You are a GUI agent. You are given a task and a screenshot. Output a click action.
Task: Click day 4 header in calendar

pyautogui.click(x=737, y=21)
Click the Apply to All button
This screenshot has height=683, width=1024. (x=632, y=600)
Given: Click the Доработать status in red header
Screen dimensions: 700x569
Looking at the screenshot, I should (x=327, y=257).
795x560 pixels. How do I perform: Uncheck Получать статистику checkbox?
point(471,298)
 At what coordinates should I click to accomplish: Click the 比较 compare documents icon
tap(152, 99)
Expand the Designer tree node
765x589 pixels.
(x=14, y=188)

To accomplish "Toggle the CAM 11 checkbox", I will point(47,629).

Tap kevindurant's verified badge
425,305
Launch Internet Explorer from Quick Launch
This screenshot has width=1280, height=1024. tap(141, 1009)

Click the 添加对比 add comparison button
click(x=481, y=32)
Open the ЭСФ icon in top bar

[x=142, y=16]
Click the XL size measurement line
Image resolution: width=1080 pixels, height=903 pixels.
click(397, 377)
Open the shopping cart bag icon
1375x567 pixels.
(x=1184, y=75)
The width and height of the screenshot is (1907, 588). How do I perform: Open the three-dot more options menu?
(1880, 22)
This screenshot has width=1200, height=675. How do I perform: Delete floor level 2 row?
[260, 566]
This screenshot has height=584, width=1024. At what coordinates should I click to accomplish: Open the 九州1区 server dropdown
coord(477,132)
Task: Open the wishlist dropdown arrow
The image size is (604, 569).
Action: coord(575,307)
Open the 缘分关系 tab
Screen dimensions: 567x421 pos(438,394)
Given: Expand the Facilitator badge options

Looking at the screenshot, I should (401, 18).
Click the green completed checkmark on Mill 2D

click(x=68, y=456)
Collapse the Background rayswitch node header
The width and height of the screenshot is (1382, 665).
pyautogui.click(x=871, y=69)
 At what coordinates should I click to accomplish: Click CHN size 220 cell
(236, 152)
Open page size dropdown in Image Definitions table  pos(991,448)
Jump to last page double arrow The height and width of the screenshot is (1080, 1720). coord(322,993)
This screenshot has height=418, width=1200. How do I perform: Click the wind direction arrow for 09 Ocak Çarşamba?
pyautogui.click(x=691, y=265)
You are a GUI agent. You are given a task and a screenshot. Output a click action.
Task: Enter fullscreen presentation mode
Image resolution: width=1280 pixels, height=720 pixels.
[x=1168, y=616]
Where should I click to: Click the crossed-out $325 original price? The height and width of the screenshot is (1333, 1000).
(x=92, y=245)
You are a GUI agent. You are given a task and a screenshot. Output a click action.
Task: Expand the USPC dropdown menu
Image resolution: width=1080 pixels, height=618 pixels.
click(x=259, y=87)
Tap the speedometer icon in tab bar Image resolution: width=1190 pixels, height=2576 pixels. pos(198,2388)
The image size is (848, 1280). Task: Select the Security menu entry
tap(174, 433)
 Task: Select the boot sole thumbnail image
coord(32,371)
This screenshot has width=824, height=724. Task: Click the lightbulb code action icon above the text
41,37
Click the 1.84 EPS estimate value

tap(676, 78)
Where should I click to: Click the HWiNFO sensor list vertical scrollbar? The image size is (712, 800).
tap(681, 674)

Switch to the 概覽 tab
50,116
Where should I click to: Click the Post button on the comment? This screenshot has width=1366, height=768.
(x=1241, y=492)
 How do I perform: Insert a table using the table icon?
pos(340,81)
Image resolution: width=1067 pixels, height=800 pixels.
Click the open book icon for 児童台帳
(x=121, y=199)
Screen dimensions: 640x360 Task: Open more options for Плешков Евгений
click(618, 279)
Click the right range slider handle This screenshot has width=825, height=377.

========================

§ **YOUR TASK**:
Where the line with "Task: Open the wishlist dropdown arrow" ends, your copy should end too; please return exactly the lines from the first line of the data through it.

§ **TASK ANSWER**:
You are a GUI agent. You are given a task and a screenshot. Output a click action.
Task: Click day 4 header in calendar

pyautogui.click(x=737, y=21)
Click the Apply to All button
This screenshot has height=683, width=1024. (x=632, y=600)
Given: Click the Доработать status in red header
Screen dimensions: 700x569
Looking at the screenshot, I should (x=327, y=257).
795x560 pixels. How do I perform: Uncheck Получать статистику checkbox?
point(471,298)
 At what coordinates should I click to accomplish: Click the 比较 compare documents icon
tap(152, 99)
Expand the Designer tree node
765x589 pixels.
(x=14, y=188)

To accomplish "Toggle the CAM 11 checkbox", I will point(47,629).

Tap kevindurant's verified badge
425,305
Launch Internet Explorer from Quick Launch
This screenshot has width=1280, height=1024. tap(141, 1009)

Click the 添加对比 add comparison button
click(x=481, y=32)
Open the ЭСФ icon in top bar

[x=142, y=16]
Click the XL size measurement line
Image resolution: width=1080 pixels, height=903 pixels.
click(397, 377)
Open the shopping cart bag icon
1375x567 pixels.
(x=1184, y=75)
The width and height of the screenshot is (1907, 588). How do I perform: Open the three-dot more options menu?
(1880, 22)
This screenshot has width=1200, height=675. How do I perform: Delete floor level 2 row?
[260, 566]
This screenshot has height=584, width=1024. At what coordinates should I click to accomplish: Open the 九州1区 server dropdown
coord(477,132)
Task: Open the wishlist dropdown arrow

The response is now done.